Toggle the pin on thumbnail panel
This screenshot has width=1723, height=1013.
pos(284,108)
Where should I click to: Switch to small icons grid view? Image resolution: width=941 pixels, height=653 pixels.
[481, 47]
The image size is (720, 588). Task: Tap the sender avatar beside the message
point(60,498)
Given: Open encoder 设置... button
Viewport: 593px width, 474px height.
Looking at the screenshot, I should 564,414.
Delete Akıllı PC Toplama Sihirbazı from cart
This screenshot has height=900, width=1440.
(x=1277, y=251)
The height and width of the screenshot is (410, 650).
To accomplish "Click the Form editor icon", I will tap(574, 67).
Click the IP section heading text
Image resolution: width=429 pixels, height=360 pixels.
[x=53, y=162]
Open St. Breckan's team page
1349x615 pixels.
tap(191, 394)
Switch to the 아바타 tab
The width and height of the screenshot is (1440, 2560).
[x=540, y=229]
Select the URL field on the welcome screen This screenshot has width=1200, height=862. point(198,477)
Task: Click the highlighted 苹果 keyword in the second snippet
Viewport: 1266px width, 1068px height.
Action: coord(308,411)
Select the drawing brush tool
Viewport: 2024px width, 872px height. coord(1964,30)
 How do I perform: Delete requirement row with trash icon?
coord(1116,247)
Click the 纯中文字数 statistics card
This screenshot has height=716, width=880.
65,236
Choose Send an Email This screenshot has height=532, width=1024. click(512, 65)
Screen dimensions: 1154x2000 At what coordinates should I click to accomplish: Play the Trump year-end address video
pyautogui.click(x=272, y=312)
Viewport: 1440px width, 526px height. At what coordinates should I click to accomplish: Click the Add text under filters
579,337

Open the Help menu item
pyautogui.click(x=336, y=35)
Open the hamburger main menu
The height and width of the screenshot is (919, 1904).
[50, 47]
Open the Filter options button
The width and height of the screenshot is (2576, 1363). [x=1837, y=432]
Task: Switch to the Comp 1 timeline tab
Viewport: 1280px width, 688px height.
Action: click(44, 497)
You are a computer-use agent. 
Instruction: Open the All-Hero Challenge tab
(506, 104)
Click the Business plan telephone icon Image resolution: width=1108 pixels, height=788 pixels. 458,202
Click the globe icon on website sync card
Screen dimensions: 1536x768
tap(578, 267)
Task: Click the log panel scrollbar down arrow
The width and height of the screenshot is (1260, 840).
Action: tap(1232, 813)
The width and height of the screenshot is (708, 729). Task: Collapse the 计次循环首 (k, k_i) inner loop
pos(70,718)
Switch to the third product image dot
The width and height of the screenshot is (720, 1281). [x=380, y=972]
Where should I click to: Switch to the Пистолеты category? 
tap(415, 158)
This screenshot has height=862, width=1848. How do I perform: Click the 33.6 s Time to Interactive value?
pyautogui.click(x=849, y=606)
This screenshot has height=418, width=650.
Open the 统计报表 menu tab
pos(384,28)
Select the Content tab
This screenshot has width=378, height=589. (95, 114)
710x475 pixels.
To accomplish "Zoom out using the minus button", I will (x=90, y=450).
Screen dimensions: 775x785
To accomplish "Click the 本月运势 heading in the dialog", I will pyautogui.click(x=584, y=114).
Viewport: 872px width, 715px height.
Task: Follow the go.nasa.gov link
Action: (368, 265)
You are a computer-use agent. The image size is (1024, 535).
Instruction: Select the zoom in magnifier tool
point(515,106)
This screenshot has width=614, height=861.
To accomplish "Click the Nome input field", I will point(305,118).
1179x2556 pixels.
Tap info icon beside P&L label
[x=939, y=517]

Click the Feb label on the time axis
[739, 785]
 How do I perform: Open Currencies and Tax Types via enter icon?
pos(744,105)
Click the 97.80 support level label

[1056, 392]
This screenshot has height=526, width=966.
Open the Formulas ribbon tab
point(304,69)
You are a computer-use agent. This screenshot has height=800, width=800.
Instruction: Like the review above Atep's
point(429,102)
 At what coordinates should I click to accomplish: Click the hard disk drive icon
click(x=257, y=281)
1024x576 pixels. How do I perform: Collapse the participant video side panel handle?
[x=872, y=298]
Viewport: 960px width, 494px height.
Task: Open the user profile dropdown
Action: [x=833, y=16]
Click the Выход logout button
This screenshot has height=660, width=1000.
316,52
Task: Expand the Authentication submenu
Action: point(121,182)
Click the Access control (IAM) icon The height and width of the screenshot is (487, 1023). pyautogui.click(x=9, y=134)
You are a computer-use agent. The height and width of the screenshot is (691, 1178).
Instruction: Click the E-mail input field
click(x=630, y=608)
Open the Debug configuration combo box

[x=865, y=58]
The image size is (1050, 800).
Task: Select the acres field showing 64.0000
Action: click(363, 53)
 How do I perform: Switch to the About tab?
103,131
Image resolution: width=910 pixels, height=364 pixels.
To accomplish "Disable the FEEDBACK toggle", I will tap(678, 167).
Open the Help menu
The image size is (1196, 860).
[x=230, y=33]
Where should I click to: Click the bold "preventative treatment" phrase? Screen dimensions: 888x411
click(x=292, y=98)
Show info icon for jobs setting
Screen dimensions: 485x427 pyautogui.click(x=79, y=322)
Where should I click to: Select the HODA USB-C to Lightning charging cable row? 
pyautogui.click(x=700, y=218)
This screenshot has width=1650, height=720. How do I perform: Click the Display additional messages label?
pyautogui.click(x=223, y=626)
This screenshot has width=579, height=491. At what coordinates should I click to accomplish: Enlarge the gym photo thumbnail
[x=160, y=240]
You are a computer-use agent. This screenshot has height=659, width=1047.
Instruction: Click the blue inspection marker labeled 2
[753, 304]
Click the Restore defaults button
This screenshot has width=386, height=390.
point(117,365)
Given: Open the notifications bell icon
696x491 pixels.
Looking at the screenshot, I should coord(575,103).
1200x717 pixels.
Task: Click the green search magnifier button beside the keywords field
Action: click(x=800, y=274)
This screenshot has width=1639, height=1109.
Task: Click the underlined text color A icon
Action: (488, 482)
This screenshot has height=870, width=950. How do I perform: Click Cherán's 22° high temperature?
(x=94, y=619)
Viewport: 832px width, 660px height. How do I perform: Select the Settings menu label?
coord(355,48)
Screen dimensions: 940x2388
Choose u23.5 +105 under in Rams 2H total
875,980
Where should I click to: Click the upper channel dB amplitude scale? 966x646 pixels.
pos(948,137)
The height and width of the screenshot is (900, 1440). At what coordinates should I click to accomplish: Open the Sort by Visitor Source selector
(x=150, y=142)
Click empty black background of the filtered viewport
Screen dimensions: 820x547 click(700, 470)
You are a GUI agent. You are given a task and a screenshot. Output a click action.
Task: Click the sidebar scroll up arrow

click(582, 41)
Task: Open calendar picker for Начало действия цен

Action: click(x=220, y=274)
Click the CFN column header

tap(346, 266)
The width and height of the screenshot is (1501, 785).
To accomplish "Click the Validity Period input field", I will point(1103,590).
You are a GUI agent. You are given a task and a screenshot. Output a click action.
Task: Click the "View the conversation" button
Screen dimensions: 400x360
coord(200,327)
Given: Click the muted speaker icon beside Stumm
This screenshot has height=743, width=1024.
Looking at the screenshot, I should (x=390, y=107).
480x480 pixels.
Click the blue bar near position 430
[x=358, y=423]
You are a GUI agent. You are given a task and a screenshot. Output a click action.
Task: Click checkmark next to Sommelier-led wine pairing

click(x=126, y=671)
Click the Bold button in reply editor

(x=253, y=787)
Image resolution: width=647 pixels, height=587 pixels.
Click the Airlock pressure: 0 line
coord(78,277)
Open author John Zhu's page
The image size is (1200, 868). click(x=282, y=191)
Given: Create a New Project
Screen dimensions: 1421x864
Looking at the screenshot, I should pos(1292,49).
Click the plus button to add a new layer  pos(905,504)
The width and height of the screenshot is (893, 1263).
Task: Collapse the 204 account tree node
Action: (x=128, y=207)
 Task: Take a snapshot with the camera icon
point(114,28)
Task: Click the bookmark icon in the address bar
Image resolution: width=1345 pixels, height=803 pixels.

◇ ◇ ◇ ◇

- Try it
Restate exactly the records above from their first line through the line that holds "Given: Open encoder 设置... button", please, including both and leaving out all others.

- Written answer
Toggle the pin on thumbnail panel
This screenshot has width=1723, height=1013.
pos(284,108)
Where should I click to: Switch to small icons grid view? Image resolution: width=941 pixels, height=653 pixels.
[481, 47]
The image size is (720, 588). Task: Tap the sender avatar beside the message
point(60,498)
Given: Open encoder 设置... button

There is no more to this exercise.